- INSTRUCTIONS TO FOLLOW: Given the records below, the lines starting at the line with "Task: Click the green status checkmark for P1" and ending at the line with "Toggle the 'Đang" should be output exactly, both end lines kept and pictures left out.

- DATA SUPPLIED:
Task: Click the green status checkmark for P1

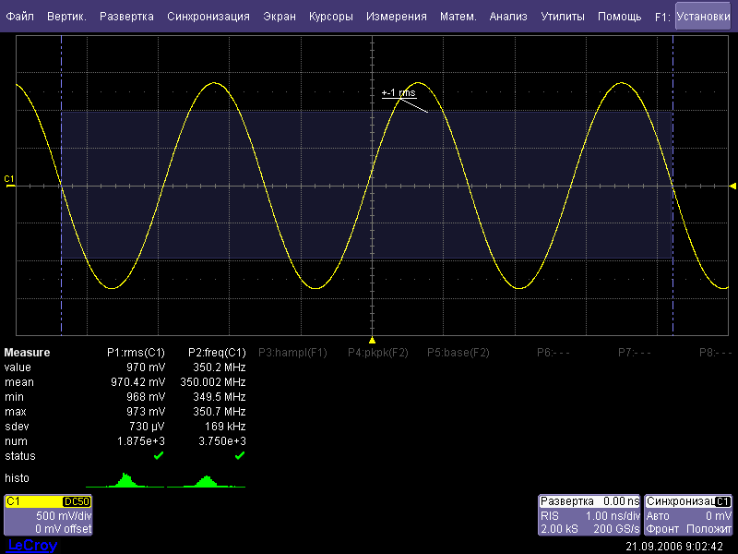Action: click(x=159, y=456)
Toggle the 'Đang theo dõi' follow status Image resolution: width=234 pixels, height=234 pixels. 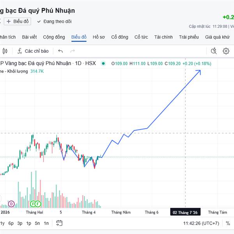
...
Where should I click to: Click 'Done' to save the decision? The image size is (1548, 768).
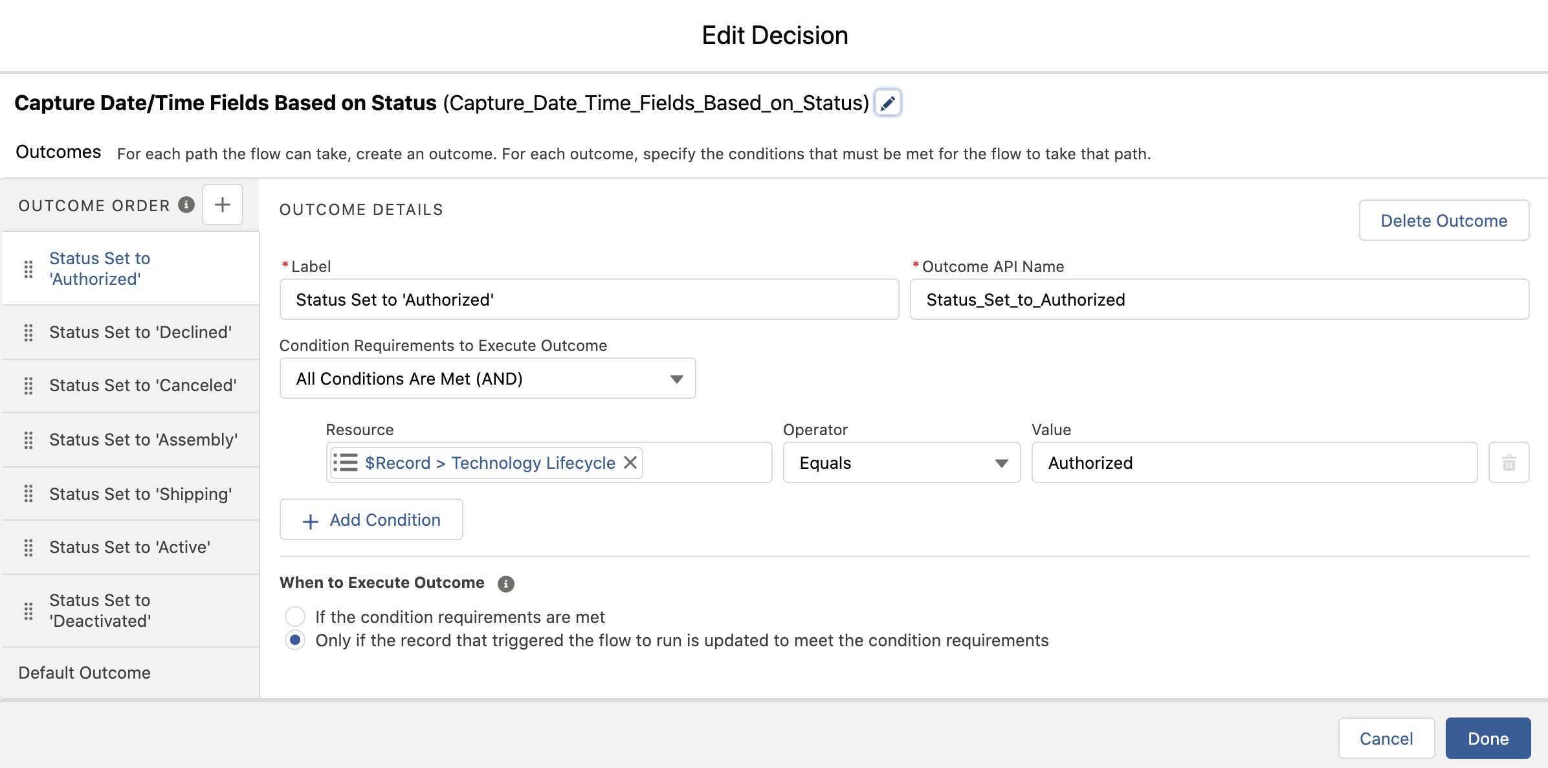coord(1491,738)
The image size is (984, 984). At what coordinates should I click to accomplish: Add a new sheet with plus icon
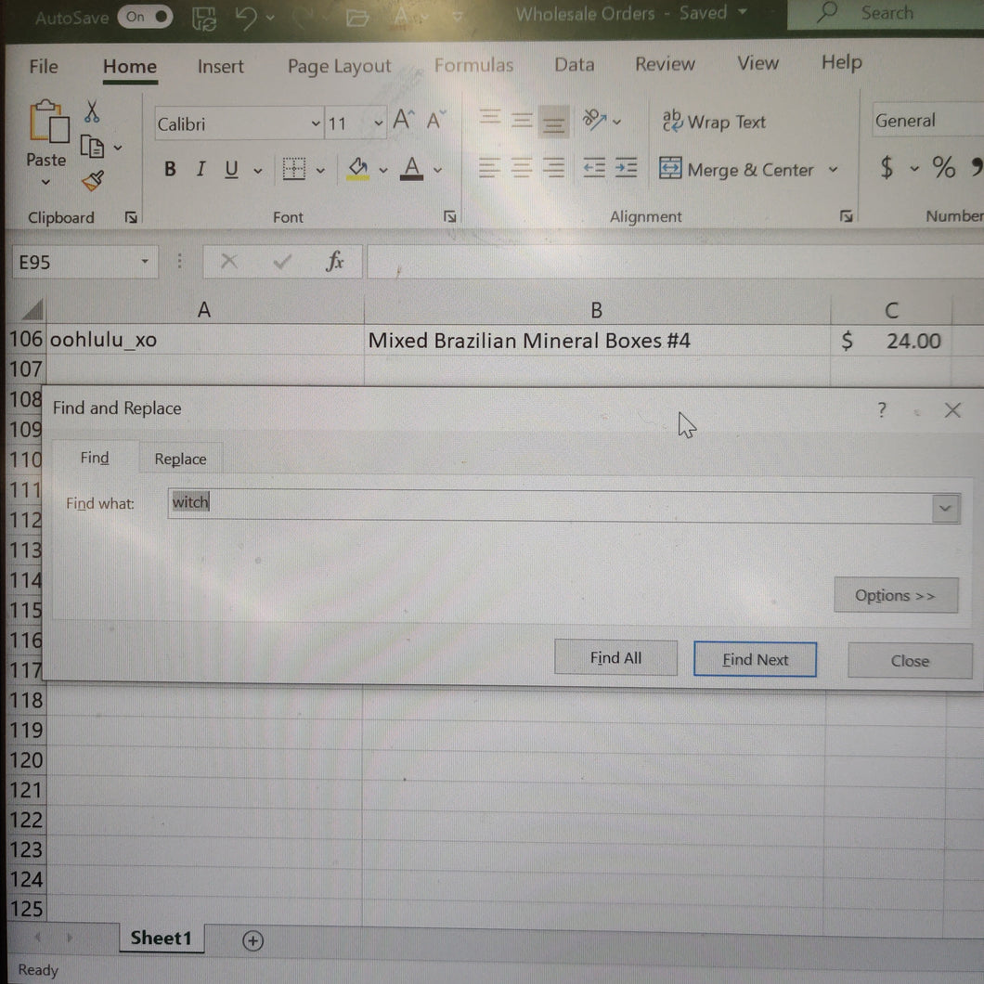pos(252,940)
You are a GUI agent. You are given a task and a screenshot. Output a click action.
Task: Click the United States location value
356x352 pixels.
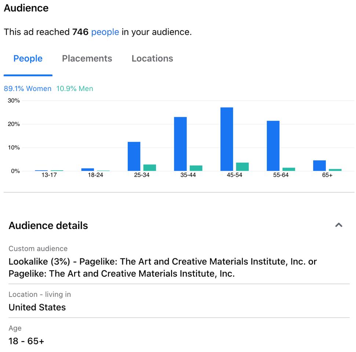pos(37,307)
...
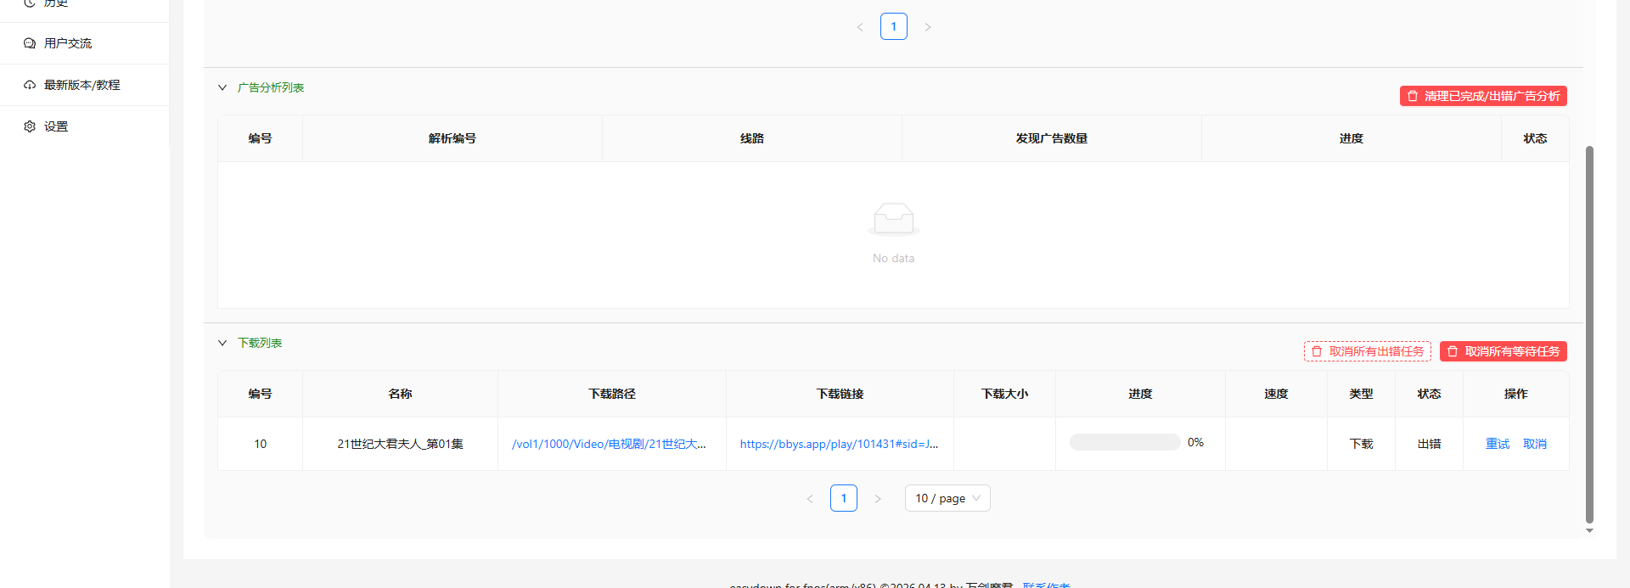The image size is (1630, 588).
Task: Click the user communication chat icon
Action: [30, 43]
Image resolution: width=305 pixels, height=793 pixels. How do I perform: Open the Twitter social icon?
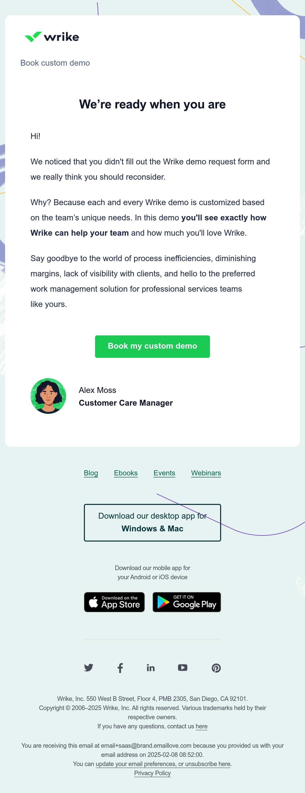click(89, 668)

- PROBLEM SOLUTION:
Task: Click the green status checkmark for P1

Action: click(x=159, y=456)
Toggle the 'Đang theo dõi' follow status Image resolution: width=234 pixels, height=234 pixels. 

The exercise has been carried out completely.